Recently I came across an article that talked about how statistics is a funny language. Many times, statistics borrows words that we probably use in our daily vocabulary and gives it a whole new meaning. These words regularly baffle non-statisticians, even when used in context. Let’s look at an example before we proceed. The word ‘significance’ is defined by the oxford dictionary as “the quality of being worthy of attention; importance” or “the meaning to be found in words or events”. However, in statistics, the word means “The odds that the results observed are not just a chance result”. Similarly, the words that we are going to talk about that confuse people, even statisticians, are correlation and causation. The two terms often are interchanged when interpreting results and based on the type of project, could have severe costs.
Correlation means ‘relationship’. Two events may appear to be happening together but we cannot conclude that one of the events is causing the other event, especially when they always happen together. For example, every year, when a particular brand of sweaters is sold at a store, that stores’ employees, more than usual, always fall sick. The obvious conclusion would be that the sweaters are causing the employees to fall sick by causing allergies. However, on digging deeper, we’ll find that these sweaters are only manufactured and sold during the winter season and the extreme cold is what is causing the employees to fall sick and not the sweaters. In this case, the weather is causing the sickness (causation – cause and effect!) while the sweater and the sickness are correlated.

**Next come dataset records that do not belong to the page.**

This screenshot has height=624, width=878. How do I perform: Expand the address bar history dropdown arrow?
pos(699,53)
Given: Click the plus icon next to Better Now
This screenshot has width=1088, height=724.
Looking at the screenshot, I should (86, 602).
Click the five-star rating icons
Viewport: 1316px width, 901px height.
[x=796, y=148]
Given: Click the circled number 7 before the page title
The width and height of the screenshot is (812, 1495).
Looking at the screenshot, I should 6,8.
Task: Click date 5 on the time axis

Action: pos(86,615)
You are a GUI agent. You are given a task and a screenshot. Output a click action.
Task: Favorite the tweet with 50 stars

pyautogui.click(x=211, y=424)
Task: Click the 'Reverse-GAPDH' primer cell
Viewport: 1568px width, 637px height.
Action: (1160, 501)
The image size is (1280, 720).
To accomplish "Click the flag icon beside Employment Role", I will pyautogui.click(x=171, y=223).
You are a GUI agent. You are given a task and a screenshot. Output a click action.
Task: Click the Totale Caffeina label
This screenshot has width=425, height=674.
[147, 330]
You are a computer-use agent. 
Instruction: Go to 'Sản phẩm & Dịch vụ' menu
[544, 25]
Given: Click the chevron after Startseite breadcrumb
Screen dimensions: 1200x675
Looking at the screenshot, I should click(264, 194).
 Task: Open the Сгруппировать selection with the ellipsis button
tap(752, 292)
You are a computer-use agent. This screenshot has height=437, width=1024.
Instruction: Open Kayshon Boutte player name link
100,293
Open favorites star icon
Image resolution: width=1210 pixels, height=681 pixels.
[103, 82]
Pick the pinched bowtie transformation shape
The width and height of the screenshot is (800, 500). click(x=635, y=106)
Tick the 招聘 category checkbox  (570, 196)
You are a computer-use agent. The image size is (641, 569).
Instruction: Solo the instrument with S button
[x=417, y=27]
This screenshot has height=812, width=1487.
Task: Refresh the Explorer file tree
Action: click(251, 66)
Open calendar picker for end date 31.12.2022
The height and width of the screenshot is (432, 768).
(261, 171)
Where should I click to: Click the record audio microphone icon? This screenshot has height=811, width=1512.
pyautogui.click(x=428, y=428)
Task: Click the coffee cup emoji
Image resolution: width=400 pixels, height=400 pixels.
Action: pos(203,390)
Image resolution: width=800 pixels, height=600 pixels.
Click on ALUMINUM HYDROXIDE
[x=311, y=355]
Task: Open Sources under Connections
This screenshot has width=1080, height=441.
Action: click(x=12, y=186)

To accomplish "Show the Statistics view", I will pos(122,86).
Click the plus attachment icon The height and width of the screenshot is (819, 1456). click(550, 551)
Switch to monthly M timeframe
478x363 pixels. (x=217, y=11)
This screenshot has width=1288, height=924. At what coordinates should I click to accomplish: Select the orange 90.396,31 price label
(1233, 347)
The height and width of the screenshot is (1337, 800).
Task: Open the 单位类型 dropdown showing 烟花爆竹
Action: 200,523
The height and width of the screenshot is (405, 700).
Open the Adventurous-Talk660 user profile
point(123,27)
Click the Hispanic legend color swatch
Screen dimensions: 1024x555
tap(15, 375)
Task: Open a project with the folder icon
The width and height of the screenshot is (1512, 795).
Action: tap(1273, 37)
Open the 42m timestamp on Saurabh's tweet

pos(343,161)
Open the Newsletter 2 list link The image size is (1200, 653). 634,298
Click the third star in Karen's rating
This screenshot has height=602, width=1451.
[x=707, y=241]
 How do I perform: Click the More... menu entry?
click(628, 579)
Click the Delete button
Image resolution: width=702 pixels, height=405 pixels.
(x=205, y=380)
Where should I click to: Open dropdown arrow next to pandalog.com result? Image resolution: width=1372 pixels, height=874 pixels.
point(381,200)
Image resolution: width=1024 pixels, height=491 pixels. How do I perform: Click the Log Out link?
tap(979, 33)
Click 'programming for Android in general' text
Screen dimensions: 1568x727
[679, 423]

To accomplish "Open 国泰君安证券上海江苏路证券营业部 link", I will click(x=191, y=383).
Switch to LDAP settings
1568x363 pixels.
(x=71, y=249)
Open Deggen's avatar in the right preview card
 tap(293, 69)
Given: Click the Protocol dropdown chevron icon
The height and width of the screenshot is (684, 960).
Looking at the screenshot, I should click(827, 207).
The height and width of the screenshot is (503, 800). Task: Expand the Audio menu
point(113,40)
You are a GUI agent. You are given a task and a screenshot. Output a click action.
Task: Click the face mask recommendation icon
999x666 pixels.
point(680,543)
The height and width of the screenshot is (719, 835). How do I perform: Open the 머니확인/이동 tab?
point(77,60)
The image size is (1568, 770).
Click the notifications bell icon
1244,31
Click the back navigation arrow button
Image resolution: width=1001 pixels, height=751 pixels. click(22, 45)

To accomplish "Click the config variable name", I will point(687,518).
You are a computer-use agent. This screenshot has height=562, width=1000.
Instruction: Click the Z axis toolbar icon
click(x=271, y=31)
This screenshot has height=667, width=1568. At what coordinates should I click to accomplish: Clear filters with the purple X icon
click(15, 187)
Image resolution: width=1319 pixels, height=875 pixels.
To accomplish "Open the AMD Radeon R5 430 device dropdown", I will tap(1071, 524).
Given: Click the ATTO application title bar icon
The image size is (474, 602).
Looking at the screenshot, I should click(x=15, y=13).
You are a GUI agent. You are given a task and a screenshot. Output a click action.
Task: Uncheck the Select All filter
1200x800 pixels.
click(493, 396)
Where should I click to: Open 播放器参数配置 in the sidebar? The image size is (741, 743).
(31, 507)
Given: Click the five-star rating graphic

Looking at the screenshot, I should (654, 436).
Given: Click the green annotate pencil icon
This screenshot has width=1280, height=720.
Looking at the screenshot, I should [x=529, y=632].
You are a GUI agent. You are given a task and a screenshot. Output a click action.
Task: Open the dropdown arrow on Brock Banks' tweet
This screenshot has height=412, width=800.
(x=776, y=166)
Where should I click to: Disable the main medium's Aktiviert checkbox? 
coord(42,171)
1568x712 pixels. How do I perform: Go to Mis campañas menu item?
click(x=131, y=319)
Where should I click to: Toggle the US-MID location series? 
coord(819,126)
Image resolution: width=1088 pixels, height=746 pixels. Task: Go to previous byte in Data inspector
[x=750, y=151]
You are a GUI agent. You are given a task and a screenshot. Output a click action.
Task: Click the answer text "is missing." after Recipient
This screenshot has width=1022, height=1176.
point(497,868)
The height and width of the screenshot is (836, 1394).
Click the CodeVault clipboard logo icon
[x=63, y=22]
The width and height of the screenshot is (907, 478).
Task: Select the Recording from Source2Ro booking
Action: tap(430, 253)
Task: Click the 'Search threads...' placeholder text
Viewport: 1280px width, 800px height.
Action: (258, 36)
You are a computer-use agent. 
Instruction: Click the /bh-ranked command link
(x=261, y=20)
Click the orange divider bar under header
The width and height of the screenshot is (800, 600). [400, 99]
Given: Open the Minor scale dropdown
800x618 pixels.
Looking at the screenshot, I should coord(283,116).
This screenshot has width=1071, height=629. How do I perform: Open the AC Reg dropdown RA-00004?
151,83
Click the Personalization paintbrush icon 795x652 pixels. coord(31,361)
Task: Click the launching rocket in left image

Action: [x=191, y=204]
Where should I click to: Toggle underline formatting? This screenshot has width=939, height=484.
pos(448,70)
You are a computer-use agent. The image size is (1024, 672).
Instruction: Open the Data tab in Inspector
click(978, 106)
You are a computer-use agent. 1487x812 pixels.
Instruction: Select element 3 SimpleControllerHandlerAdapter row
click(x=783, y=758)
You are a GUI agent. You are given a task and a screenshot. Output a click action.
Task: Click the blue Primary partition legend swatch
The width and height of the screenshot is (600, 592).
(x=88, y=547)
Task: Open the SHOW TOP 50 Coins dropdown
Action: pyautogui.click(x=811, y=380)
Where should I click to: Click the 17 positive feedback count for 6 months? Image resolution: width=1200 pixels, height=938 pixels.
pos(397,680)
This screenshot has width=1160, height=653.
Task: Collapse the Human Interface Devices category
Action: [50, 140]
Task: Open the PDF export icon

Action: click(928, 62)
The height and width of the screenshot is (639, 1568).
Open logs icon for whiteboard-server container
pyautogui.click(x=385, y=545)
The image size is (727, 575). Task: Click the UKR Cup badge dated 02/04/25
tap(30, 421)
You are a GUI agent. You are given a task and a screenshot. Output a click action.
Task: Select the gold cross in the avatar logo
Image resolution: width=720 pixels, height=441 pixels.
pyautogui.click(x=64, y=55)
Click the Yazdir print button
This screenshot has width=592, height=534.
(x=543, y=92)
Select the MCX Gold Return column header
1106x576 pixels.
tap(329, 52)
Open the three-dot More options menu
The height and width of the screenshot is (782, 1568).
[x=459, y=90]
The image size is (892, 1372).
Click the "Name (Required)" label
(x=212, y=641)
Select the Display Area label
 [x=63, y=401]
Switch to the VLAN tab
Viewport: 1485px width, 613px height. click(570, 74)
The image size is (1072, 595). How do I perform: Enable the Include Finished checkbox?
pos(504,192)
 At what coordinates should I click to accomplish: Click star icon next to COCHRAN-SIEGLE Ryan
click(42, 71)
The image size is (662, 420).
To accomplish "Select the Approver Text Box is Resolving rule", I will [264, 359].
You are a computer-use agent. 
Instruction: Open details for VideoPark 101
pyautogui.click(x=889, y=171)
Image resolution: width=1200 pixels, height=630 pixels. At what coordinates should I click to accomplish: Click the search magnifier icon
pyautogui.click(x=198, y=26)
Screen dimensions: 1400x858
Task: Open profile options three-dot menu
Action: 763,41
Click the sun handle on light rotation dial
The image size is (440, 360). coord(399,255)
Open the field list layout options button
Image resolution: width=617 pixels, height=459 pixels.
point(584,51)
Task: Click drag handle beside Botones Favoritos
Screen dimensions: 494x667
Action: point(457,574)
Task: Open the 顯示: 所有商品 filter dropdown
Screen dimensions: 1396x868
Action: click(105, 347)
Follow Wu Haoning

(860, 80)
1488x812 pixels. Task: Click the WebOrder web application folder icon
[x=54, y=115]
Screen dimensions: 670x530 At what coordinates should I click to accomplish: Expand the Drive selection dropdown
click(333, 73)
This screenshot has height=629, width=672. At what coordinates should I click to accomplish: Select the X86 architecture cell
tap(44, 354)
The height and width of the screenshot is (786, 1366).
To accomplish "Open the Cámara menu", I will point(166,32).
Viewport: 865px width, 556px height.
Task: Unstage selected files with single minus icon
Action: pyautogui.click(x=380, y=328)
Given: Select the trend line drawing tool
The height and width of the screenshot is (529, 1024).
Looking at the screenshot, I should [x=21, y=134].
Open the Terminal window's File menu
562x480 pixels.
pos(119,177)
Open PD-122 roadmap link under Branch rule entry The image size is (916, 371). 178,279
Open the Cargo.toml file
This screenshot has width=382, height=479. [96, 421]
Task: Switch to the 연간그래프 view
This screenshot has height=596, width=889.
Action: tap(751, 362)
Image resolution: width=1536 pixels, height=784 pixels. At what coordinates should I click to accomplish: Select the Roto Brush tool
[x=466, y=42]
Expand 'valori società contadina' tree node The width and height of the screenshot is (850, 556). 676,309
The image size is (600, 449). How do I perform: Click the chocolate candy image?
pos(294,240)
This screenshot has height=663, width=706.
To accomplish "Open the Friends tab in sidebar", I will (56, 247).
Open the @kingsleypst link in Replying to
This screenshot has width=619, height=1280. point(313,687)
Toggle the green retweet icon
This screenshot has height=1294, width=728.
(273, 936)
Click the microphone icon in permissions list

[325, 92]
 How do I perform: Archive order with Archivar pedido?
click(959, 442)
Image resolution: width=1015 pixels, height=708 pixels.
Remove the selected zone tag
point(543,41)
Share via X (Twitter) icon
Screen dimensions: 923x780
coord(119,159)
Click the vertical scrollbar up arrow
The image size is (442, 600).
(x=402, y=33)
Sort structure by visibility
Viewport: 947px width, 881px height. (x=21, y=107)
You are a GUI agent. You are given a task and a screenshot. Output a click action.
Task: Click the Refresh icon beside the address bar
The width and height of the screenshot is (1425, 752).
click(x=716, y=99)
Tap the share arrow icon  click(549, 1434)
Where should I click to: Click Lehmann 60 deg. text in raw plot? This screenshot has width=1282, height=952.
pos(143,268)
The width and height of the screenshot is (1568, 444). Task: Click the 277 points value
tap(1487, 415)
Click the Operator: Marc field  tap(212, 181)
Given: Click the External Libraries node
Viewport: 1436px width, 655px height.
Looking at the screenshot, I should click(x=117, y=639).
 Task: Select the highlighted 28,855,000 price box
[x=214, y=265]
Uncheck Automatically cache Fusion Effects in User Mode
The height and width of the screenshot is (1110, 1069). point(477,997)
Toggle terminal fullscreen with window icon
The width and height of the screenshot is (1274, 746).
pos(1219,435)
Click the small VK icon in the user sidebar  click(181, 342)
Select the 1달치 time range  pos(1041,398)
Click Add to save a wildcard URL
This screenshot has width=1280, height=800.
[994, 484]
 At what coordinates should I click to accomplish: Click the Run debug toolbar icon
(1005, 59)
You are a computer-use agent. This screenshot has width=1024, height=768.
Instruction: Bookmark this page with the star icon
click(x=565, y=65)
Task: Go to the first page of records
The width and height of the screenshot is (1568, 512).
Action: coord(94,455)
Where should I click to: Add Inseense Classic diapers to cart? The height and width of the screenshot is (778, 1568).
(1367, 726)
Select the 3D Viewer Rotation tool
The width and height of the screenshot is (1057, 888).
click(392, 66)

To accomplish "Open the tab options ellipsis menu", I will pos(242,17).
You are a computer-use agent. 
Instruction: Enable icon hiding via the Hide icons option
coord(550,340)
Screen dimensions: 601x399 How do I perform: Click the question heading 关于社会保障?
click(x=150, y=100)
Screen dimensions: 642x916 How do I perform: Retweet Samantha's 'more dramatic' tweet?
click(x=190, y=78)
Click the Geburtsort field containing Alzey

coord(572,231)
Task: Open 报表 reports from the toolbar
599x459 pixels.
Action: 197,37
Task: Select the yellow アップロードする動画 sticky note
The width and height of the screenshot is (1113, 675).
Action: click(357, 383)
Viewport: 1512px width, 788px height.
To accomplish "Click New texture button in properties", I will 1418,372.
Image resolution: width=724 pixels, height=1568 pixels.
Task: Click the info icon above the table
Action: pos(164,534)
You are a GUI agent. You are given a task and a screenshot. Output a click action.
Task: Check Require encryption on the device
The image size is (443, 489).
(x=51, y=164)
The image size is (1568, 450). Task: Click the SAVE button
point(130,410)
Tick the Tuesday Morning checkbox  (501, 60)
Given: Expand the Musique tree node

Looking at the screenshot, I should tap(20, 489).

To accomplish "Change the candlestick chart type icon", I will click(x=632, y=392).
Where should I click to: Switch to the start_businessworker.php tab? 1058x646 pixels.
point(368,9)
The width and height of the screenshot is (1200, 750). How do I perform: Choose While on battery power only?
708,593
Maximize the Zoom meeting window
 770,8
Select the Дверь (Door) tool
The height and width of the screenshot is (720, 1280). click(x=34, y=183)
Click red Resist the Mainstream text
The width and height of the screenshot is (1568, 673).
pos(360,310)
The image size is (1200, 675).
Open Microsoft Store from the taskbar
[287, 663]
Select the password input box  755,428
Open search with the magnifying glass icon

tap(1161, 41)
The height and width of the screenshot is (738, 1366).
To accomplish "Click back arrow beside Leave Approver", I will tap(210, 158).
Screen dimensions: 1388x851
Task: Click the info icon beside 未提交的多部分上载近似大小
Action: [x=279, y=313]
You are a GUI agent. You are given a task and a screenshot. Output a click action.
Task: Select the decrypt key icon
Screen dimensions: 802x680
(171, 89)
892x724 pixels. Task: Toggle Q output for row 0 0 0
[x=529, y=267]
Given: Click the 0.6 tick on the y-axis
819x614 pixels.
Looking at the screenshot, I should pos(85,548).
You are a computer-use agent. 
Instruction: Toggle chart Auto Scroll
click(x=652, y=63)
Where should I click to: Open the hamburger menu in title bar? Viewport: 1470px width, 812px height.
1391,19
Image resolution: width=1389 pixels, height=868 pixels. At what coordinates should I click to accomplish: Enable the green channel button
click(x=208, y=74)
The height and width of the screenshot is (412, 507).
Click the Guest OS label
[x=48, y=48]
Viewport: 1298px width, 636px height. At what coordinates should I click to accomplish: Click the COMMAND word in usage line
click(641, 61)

Let’s put our geeky hats on and get a bit technical. Causation is only applicable when event A causes event B. Even when a whole other event, say C, causes event B that in turn causes event A, events A and B are still correlated and the causation factor is event C. If you think this is confusing, brace yourself, the next section is going to be a doozy!
The below are examples of cases that are correlation and not causation –
1. The opposite is true – B is causing A
2. Events A and B are correlated happening together and both are caused by event C
3. A causes B but only when event C happens
4. A causes Z, which in turn causes C and that causes B (chain reaction but we see only events A and B)
One of the main reasons these two words are easily interchanged is because the human mind loves to find patterns even when no pattern exists. This confusion arises because we do not understand what causation is. It only applies to cases where one event directly causes the other. In all other cases, it is purely correlation and not causation.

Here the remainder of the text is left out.